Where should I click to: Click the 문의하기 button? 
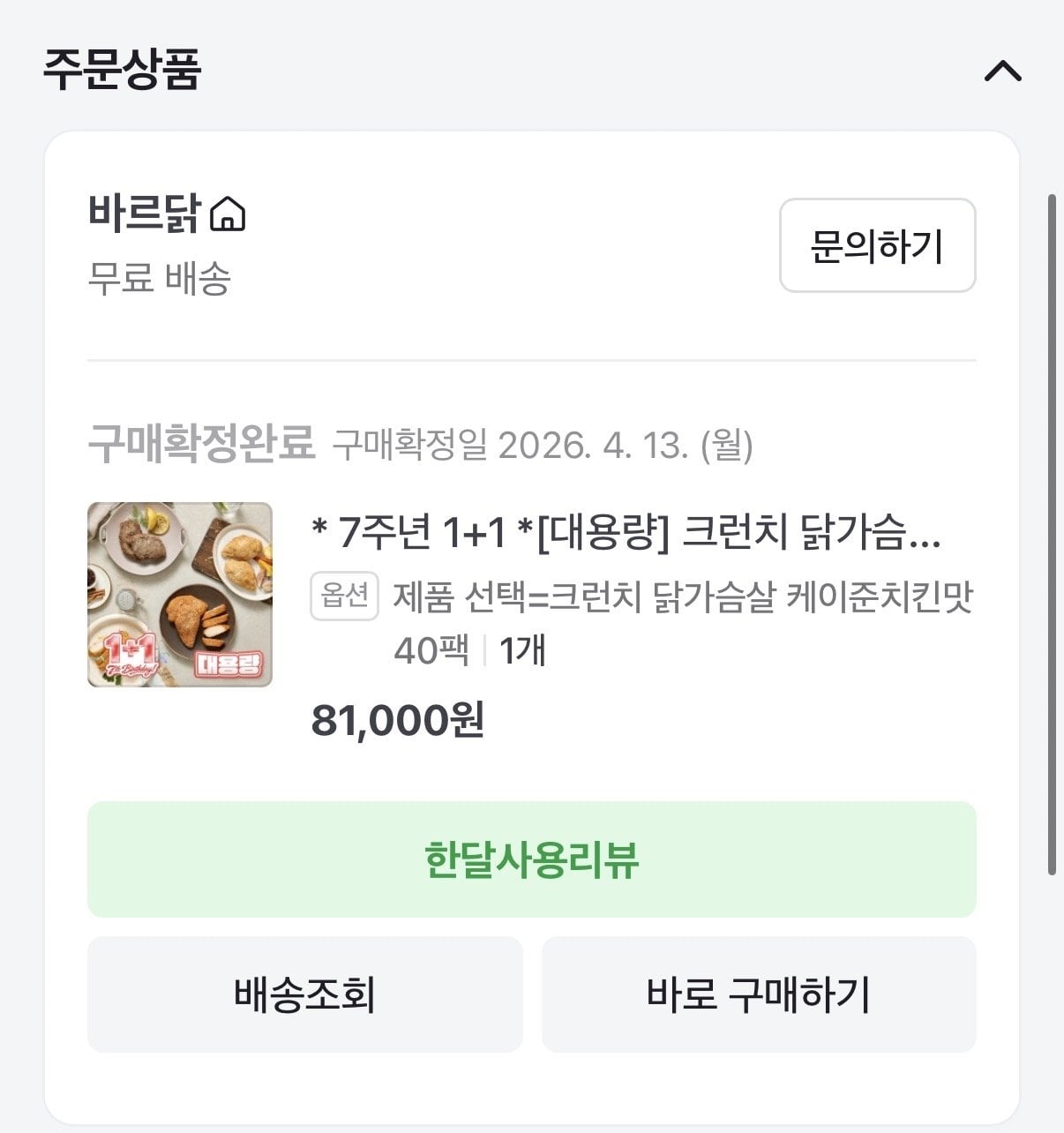click(x=877, y=245)
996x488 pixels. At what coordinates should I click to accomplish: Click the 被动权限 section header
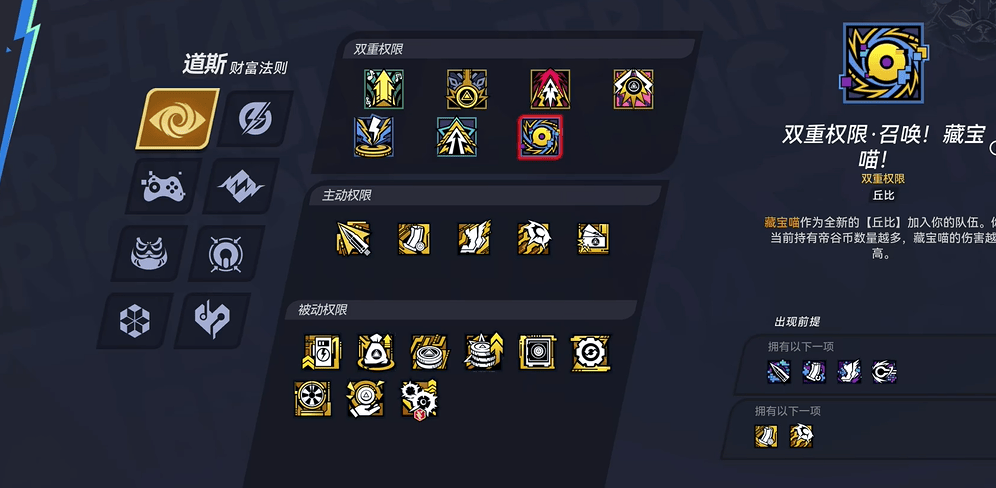pos(323,310)
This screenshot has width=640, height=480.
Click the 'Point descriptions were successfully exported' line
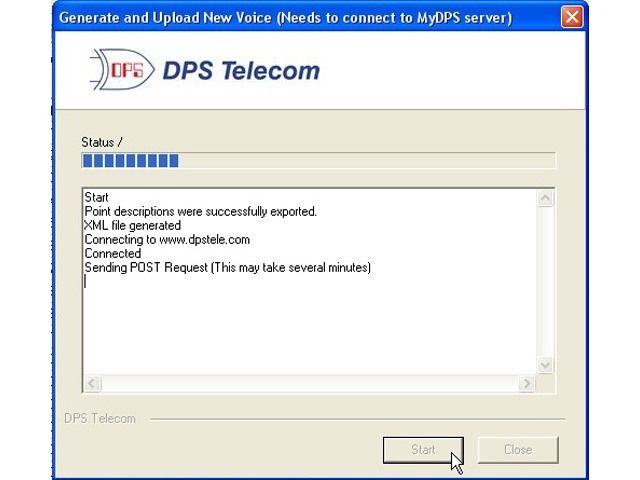click(200, 211)
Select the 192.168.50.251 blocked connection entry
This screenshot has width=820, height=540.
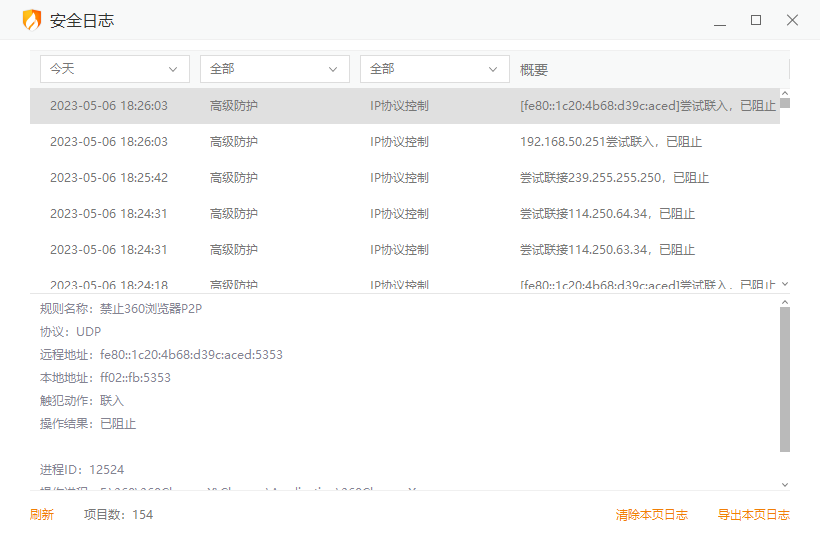point(610,142)
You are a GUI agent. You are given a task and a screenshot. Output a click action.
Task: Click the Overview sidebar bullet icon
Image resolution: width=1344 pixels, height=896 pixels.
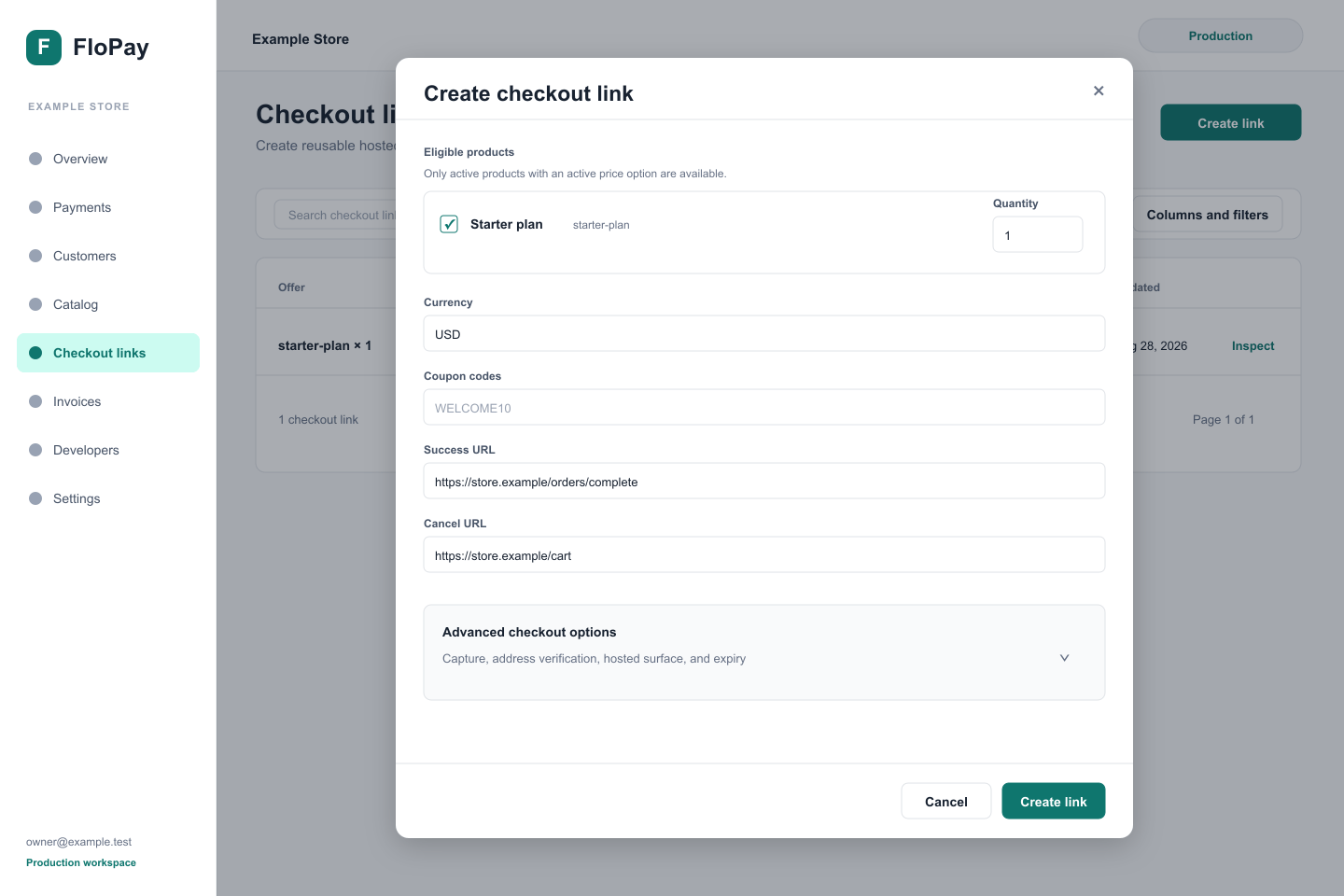[x=35, y=159]
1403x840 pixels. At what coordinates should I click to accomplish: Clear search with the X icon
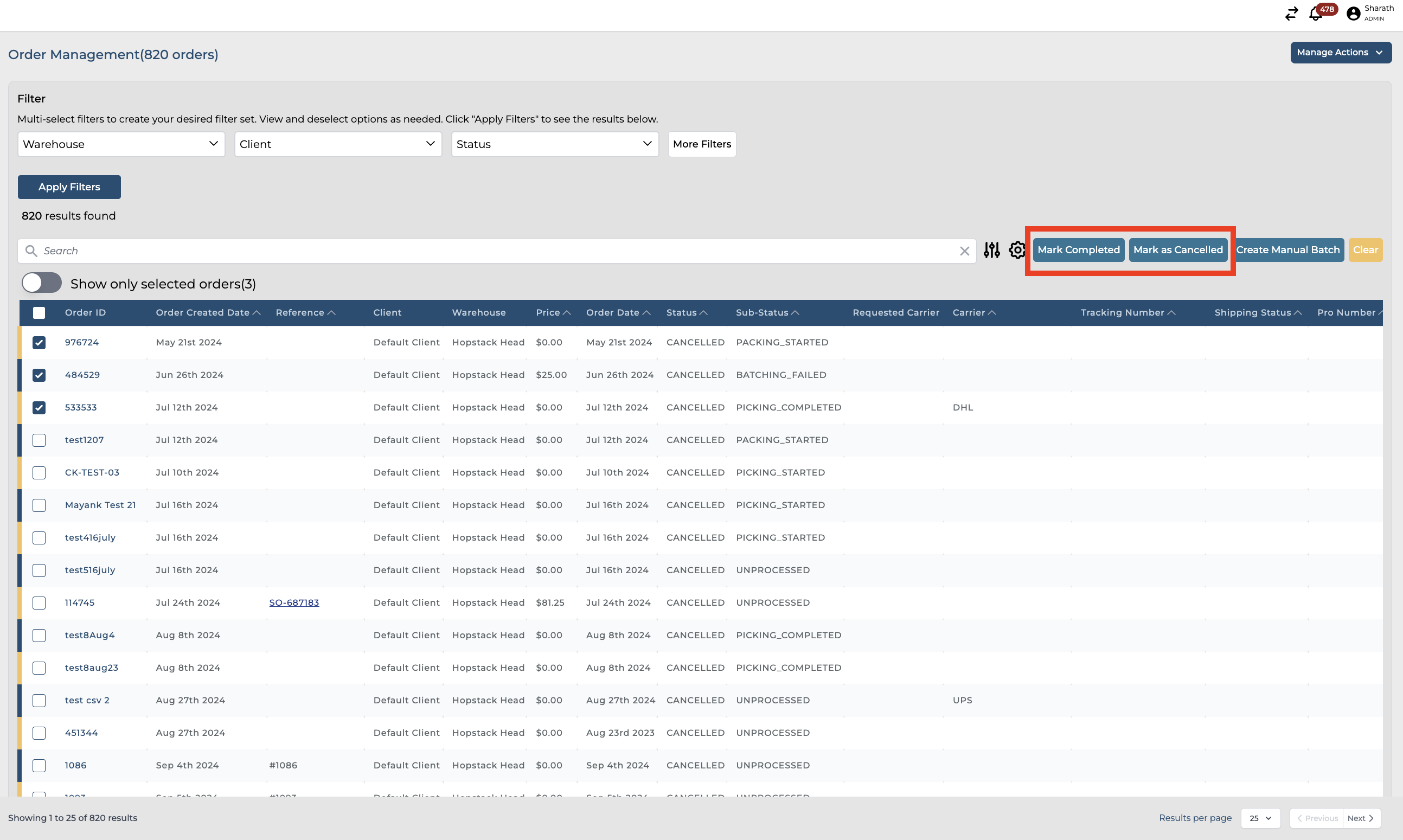pyautogui.click(x=964, y=251)
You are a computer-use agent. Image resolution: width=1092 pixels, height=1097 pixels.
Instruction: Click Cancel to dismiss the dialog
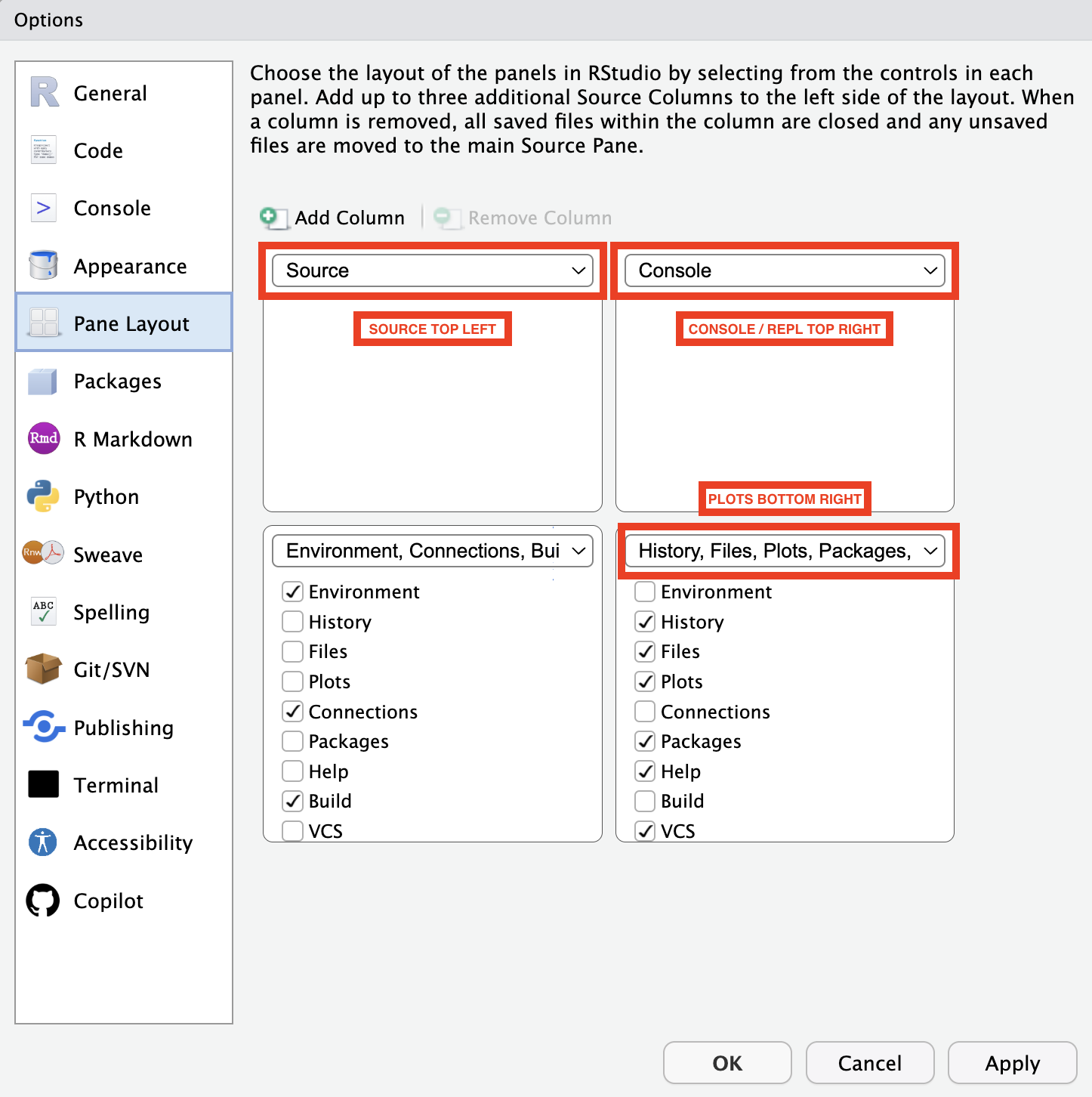pyautogui.click(x=869, y=1063)
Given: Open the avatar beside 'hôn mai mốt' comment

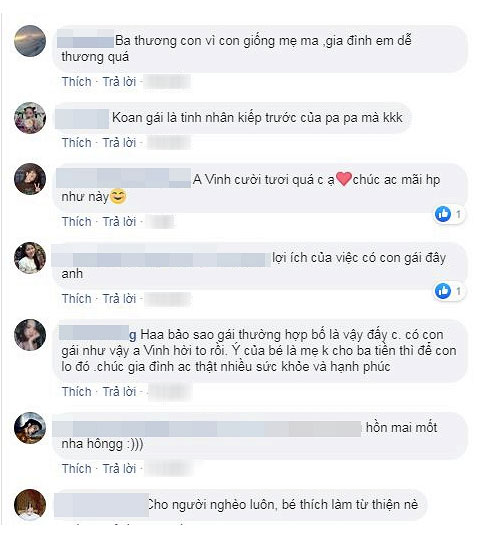Looking at the screenshot, I should coord(30,428).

The exercise >> Copy out every entry above word for word, leaving out the pictures.

Answer to the problem >>
Where should I click to: Click the 문의하기 button? 
click(x=877, y=245)
996x488 pixels. At what coordinates should I click to accomplish: Click the 被动权限 section header
pos(323,310)
This screenshot has width=640, height=480.
Click the 'Point descriptions were successfully exported' line
click(200, 211)
Select the 192.168.50.251 blocked connection entry
This screenshot has width=820, height=540.
point(610,142)
You are a GUI agent. You are given a task and a screenshot. Output a click action.
Task: Click the Overview sidebar bullet icon
Image resolution: width=1344 pixels, height=896 pixels.
[x=35, y=159]
1403x840 pixels. At what coordinates should I click to accomplish: Clear search with the X icon
pyautogui.click(x=964, y=251)
You are a computer-use agent. Image resolution: width=1092 pixels, height=1097 pixels.
Instruction: Click Cancel to dismiss the dialog
pyautogui.click(x=869, y=1063)
Given: Open the avatar beside 'hôn mai mốt' comment

Looking at the screenshot, I should coord(30,428).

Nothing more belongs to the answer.